(YOUR INSTRUCTIONS) Which value does the node-faststats repository page list as the project's license?

(SOURCE TEXT)
....

# node-faststats

**Repository Path**: utensil/node-faststats

## Basic Information

- **Project Name**: node-faststats
- **Description**: Quickly calculate statistics of a running stream of data
- **Primary Language**: JavaScript
- **License**: Apache-2.0
- **Default Branch**: master
- **Homepage**: None
- **GVP Project**: No

## Statistics

- **Stars**: 0
- **Forks**: 0
- **Created**: 2020-08-07
- **Last Updated**: 2024-07-30

## Categories & Tags

**Categories**: Uncategorized

**Tags**: None

## README

Fast Statistics
===============

A NodeJS library to do statistical analysis of numeric datasets.

introduction
------------

When doing statistical analysis of data, the most common usage pattern is to run multiple statistical methods on the same set
of data.  Some of these methods use others.  For example, to calculate the standard deviation of a dataset, we first need the
mean.

....

(STORED DATA)
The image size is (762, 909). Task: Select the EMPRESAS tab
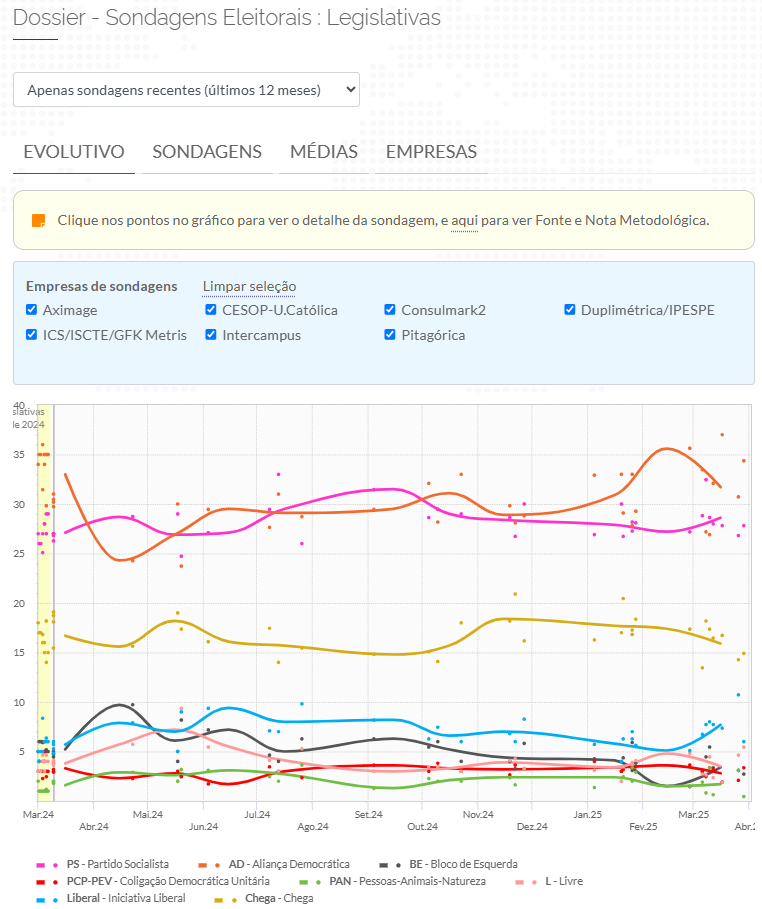click(431, 152)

....

(FINISHED ANSWER) Apache-2.0